An alternative method for sequencing DNA has been proposed by A. Maxam and W. Gilbert (1977). Their method is based on using chemicals which break the DNA molecule (single-stranded or double-stranded) at specific bases. Dimethyl sulfate breaks the DNA molecule at a purine base (guanine or adenine).
The breakage does not occur at every susceptible base (this would result in very short pieces, useless for the purpose of sequencing), but only at 1 out of 50 to 100 bases, so that fragments of different lengths are produced. Guanine breaks more easily than adenine, and this characteristic is used to distinguish between the two.
Hydrazine is used to break the DNA molecule at the pyrimidine bases (cytosine and thymine). In the presence of 2 M NaCl hydrazine, action is restricted to cytosine only. The fragments produced by each chemical are then treated by gel electrophoresis to sort out the fragments according to length, as in the Sanger- Coulson plus minus method.
As it is known at what bases the chains terminate after each chemical treatment, and as the order of these terminal bases is given by the length of each chain, the sequence of the bases in the DNA is read by combining the data from the different chemical treatments.
The Maxam and Gilbert method was used to determine the complete nucleotide sequence in the DNA of the simian virus SV40. There are in these DNA 5224 base pairs, coding for 5 virus proteins. At least 15.2 per cent of the genome in this case is not translated into polypeptides; on the other hand the codes for several proteins overlap, so that the same base sequences are used for coding more than one protein.
The method for obtaining large quantities of a gene by cloning has its counterpart in another method, in which a DNA copy is prepared from a known mRNA by the use of the enzyme reverse transcriptase. In the normal, or more usual, course of events, the RNA molecules are complementary copies of the DNA model produced by the action of the RNA polymerase in the presence of a supply of RNA nucleotides.
In some viruses the hereditary material is not DNA, but RNA. When these viruses infect the host cells, the first process that occurs is the transcription of their RNA sequence into a complementary DNA sequence, by the use of an enzyme, reverse transcriptase, produced by the virus. All further syntheses are then carried out starting from the DNA developed in this way.
Using extracted and purified reverse transcriptase and a supply of DNA nucleotides, it is possible to produce DNA copies complementary to RNA molecules, in particular to mRNA molecules.
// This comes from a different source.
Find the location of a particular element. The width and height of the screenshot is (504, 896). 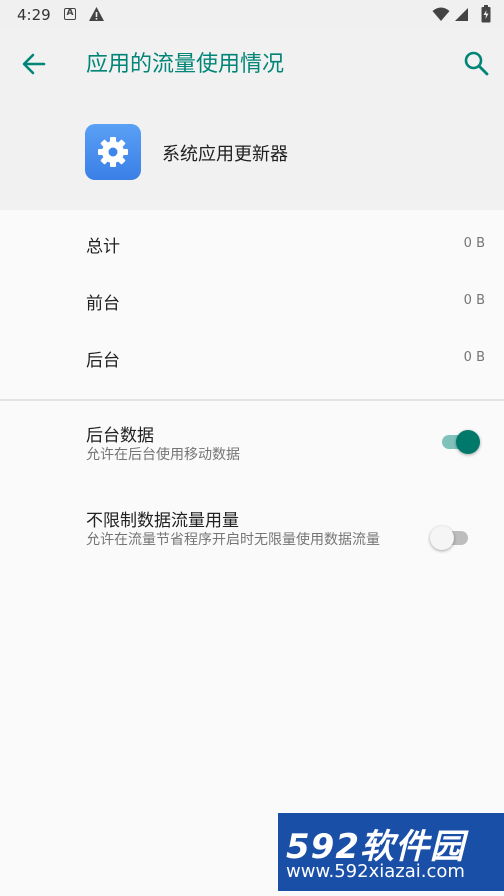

The resulting DNA sequences are denoted as cDNA (complementary DNA).
In theory these could be identical with the natural genes, inasmuch as the RNA used for their production has been previously “copied” from the original genes. In practice, however, the cDNA need not be, and in fact is not, identical with the original gene.
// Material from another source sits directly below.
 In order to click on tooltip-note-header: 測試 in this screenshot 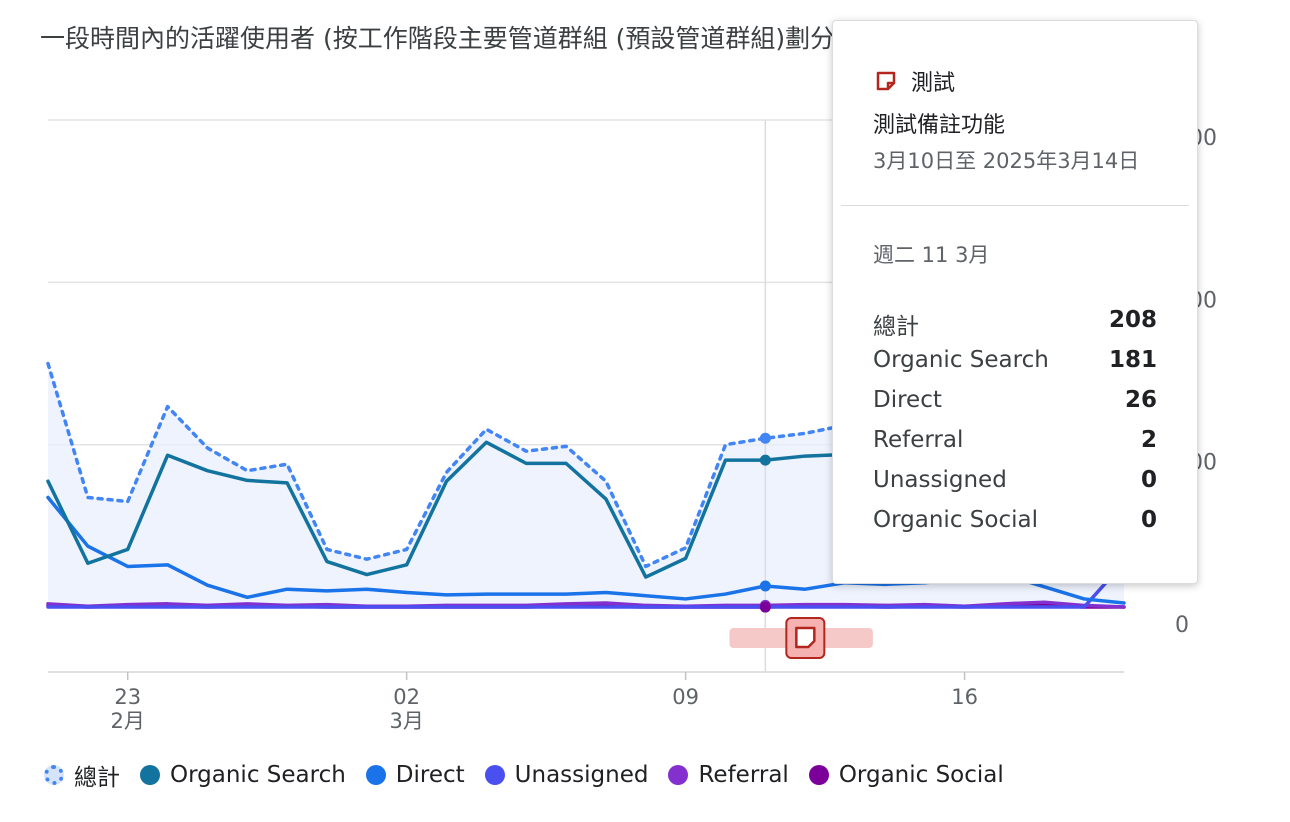, I will do `click(915, 81)`.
Producing copies of genes (if not always accurate ones) starting from the corresponding mRNAs has an advantage over the direct isolation of DNA genes, because in functioning cells certain types of mRNA occur in many more copies than the corresponding genes.
In cells of the oviducts of laying hens the mRNA coding for ovalbumin (the main component of the egg white) may be present in more than 10,000 copies per cell, while the corresponding gene exists apparently in only two copies per cell (one copy per haploid genome). It is therefore much more practicable to extract and purify the mRNA by the use of purely chemical methods.